Health Ministry officials confirmed yesterday evening that 443 deaths had been registered by officials over the past 24 hours, rounding off an awful week for Argentina. That figure came in the wake of 429 fatalities on Monday, 470 on Tuesday, 424 on Wednesday and 390 on Thursday. Before this week, Argentina hadn’t posted a single day with more than 400 deaths in the previous 24 hours.
The repeated breaking of records this week sparked concern among citizens and healthcare professionals alike. Officials and experts, however, said that some of the fatalities registered this week dated back more than a month.
It remained unclear at press time exactly how many deaths were not from the preceding 24 hours.
The apparent delay in the loading of data of deceased individuals has created criticism from experts, who say it is misrepresenting the current state of affairs. They concede, however, that this is not just a problem that affects Argentina.
Adding to the confusion, the Buenos Aires Province government said that it had "recategorised" and unified data on coronavirus mortality to avoid "under-reporting." Provincial Health Minister Daniel Gollán said as a result that the region's death toll had risen from 8,983 deaths to 12,566 – a jump of more than 3,500 fatalities.
"The delay in the loading of data in a pandemic is something worldwide. Not only from here,” he said at a press conference.
On Friday, officials also confirmed 12,989 new cases nationwide, lifting the total number of infected since the start of the pandemic to 691,235. Thursday saw Argentina overtake South Africa to move into ninth place in the world for confirmed cases.
“Argentina is going through a very difficult situation,” Dr. Marcos Espinal, the director of communicable diseases at the Pan American Health Organisation, said in a webcast this week. “And we can’t say they’ve yet reached a peak.”
The Health Ministry said Friday that 3,595 people are currently hospitalised in intensive care units (ICUs) across the country, with ICU bed occupancy at 61.7 percent across the country, rising to 66.2 percent in the Buenos Aires metropolitan area (AMBA).
Amid a surge in infections in inland provinces, some regions have switched to the strictest phase of lockdown possible, including Mendoza and Salta Provinces.
President Alberto Fernández's government imposed lockdown restrictions on nearly all activities on March 20, but since then quarantine measures have been relaxed, mostly on a province-by-province basis.
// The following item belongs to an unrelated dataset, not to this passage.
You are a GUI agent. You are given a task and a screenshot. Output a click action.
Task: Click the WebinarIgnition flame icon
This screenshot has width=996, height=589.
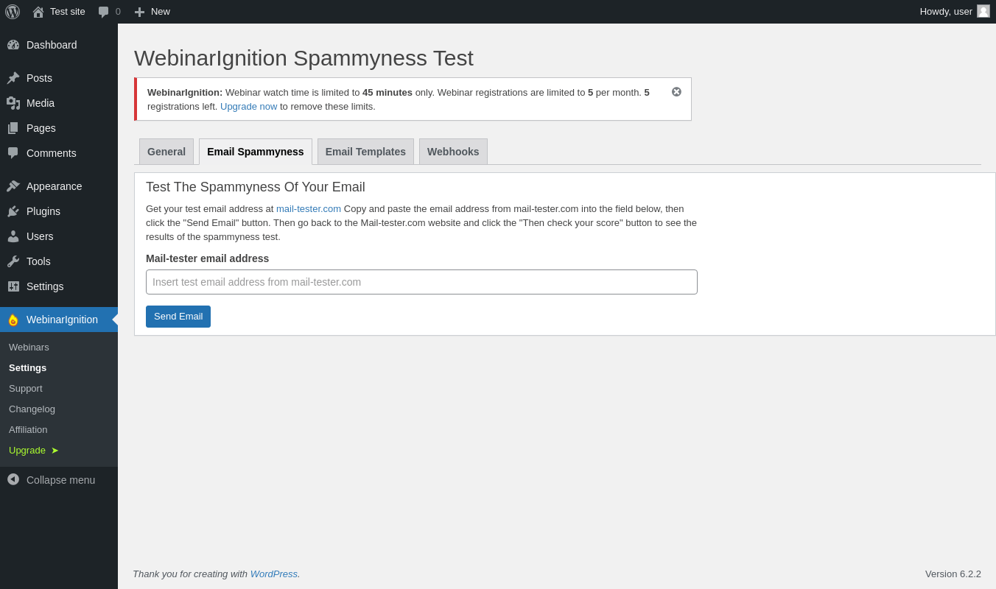point(13,320)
Schools and universities remain closed and large social gatherings, concerts and performances are still prohibited.
Buenos Aires Province remains the most affected region, followed by Buenos Aires City, and the provinces of Santa Fe Province, Córdoba and Mendoza.
Despite officials continuing to witness high daily numbers of infections and fatalities, officials are discussing whether to relax lockdown measures further after October 11, when the current quarantine period ends. In recent weeks, healthcare professionals have called for tighter rules and for citizens to take greater individual responsibility, though protests against the government and its lockdown restrictions have been taking place on a semi-regular basis.